En se penchant sur les récentes affaires, nous constatons des similitudes : beaucoup venaient du Brésil, plaque tournante, avec la Colombie, des transferts de cocaïne, vers l’Afrique et l’Europe. Dans la relation qu’ils entretiennent avec les équipes des aéroports étrangers comme celui de Sao Paulo, notre contact n’est là encore pas très loquace : «Nous ne pouvons pas nous exprimer à la place de nos confrères. Chaque pays fait comme il peut, avec ses moyens. » Ce seront ses seuls mots.

Le transfert de la drogue n’est pas qu’une simple question d’allées et venues, par avion, entre un pays producteur, et une plaque tournante de l’exportation. C’est devenue une vraie hémorragie : cela fait déjà une vingtaine d’années que de nombreux trafiquants colombiens et vénézuéliens se sont largement implantés en territoire africain. Le golfe de Guinée, autrefois connu pour ses réserves faramineuses de pétrole, est devenu l’un des secteurs les plus dangereux de l’Afrique, carrefour de drogues et de piraterie moderne. En 2011 c’était plus de 60 ports maritimes qui avaient été attaqués. La présence d’hydrocarbure et la croissance accrue des productions de drogues de cette région, ne cessent d’attirer les plus dangereux criminels

Au départ, les trafiquants venus d’Amérique du Sud pour échapper à des contrôles et des politiques de plus en plus fermes dans leurs pays d’origines, se sont implantés en Afrique de manière légale, en achetant des petits commerces et des bateaux de pêche. Juste de quoi parcourir les mers et le golfe plus facilement. Au fil des ans, le mouvement s’est répandu, les parrains des mafias locales sont originaires d’Amérique du Sud, mais tout le réseau est quant à lui composé d’Africains de souche, souvent pris à leur famille très tôt et en rupture totale avec la société. Ce qui peut expliquer leur nombre élevé  en manque de repères et prêts à risquer leurs vies lors de traversées maritimes, ou lors de transport en avion, en échange d’un maigre salaire.
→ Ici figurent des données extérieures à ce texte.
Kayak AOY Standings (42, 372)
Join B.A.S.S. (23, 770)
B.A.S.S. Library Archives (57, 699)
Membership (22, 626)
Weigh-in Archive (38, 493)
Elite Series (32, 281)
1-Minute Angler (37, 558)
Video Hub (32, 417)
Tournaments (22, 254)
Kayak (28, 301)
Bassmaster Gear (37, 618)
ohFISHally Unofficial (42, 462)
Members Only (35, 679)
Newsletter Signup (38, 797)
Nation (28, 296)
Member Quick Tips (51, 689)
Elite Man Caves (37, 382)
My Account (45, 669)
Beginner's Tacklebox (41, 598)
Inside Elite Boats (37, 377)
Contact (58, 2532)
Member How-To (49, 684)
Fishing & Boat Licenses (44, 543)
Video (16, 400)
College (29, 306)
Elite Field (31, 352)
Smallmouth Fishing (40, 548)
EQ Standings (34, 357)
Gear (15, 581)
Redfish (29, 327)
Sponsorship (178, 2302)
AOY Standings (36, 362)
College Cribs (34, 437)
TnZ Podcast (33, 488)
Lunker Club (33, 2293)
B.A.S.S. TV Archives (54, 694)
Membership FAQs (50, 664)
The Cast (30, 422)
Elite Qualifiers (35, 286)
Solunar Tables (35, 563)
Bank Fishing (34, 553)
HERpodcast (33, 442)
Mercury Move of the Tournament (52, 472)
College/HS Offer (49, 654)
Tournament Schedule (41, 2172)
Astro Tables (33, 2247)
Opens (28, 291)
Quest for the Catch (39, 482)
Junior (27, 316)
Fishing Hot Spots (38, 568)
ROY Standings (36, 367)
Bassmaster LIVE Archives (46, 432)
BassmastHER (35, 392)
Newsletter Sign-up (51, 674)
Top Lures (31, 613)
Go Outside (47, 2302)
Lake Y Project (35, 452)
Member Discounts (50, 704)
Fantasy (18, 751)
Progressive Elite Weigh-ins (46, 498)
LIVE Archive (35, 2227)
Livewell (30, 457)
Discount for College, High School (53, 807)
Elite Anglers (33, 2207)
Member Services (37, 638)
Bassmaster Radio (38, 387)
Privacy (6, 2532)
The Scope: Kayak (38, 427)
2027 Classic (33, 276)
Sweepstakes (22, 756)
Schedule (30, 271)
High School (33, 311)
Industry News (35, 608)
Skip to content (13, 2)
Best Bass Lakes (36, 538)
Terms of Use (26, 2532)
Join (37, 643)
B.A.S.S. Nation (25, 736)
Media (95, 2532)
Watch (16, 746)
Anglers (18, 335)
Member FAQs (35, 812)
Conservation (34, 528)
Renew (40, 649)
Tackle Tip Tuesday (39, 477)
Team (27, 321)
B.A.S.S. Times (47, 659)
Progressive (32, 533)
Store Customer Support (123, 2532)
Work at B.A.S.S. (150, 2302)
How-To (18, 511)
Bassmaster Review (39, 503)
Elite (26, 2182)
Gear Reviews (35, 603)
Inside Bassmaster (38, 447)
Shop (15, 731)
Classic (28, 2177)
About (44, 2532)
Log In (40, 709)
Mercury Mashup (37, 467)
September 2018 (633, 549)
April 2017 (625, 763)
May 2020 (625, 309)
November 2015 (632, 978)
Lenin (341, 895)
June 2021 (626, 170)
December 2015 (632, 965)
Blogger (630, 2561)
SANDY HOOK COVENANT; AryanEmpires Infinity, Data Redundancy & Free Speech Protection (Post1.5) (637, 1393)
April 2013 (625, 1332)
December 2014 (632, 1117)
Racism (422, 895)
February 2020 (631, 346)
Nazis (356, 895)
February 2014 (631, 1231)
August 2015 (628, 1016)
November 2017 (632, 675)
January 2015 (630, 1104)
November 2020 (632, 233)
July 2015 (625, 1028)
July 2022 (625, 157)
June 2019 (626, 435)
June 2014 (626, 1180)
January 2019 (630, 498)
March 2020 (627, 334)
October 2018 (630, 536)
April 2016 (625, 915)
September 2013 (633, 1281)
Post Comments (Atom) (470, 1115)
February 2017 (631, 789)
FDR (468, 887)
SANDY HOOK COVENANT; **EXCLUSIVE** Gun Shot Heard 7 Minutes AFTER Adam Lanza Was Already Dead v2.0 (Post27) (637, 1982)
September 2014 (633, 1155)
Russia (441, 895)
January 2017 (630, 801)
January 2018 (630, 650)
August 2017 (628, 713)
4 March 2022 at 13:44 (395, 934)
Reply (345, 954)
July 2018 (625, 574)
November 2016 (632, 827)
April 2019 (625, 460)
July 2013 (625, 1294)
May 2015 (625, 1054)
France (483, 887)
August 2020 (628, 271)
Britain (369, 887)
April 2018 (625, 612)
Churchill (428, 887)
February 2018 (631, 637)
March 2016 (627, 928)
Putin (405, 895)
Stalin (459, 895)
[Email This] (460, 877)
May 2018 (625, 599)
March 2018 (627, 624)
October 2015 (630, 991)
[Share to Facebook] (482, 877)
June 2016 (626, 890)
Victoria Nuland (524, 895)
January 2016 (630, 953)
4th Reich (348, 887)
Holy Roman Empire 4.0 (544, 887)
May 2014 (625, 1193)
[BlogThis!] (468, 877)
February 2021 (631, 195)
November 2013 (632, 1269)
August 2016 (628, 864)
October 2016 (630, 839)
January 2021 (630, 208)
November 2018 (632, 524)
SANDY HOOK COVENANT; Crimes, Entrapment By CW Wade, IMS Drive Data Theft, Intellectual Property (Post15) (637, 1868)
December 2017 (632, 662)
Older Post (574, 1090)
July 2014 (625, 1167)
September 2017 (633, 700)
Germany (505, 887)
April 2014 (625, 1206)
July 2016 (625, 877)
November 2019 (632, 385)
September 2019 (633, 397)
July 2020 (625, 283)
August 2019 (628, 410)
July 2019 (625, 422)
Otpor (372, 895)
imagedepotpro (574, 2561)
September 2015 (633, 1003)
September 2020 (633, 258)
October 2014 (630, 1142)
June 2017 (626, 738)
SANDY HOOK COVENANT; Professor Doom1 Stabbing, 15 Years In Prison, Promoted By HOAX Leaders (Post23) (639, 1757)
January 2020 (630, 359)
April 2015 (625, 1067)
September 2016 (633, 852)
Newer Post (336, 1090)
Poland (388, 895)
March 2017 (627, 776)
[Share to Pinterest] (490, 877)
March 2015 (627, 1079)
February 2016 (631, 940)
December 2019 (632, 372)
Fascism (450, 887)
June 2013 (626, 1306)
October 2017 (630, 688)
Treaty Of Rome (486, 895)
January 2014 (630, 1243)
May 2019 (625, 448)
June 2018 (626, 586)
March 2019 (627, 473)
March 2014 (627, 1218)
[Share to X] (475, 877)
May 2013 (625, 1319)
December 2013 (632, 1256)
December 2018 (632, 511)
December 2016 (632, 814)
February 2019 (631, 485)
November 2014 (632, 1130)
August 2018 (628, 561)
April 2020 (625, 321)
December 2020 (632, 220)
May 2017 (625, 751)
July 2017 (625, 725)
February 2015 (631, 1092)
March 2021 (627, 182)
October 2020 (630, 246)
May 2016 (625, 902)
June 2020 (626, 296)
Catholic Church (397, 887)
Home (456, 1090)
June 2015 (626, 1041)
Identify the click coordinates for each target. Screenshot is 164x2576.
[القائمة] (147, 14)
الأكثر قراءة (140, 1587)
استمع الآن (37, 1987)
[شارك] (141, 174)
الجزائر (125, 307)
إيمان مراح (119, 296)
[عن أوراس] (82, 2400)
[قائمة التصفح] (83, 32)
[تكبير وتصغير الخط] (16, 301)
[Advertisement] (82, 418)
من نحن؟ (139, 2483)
Un phénomène qui a grandi au point d’en devenir un réel problème économico-social. En 2008, à Toulon, dans le sud de la France, un centre spécialisé dans la lutte anti-drogue a été créé. Il regroupait lors de la création les fédérations françaises, espagnoles, italiennes, grecques et chypriotes, pays hautement concernés par les convois maritimes. Très rapidement, le Maroc s’est joint à eux, assistant, impuissant, à la montée en puissance du phénomène.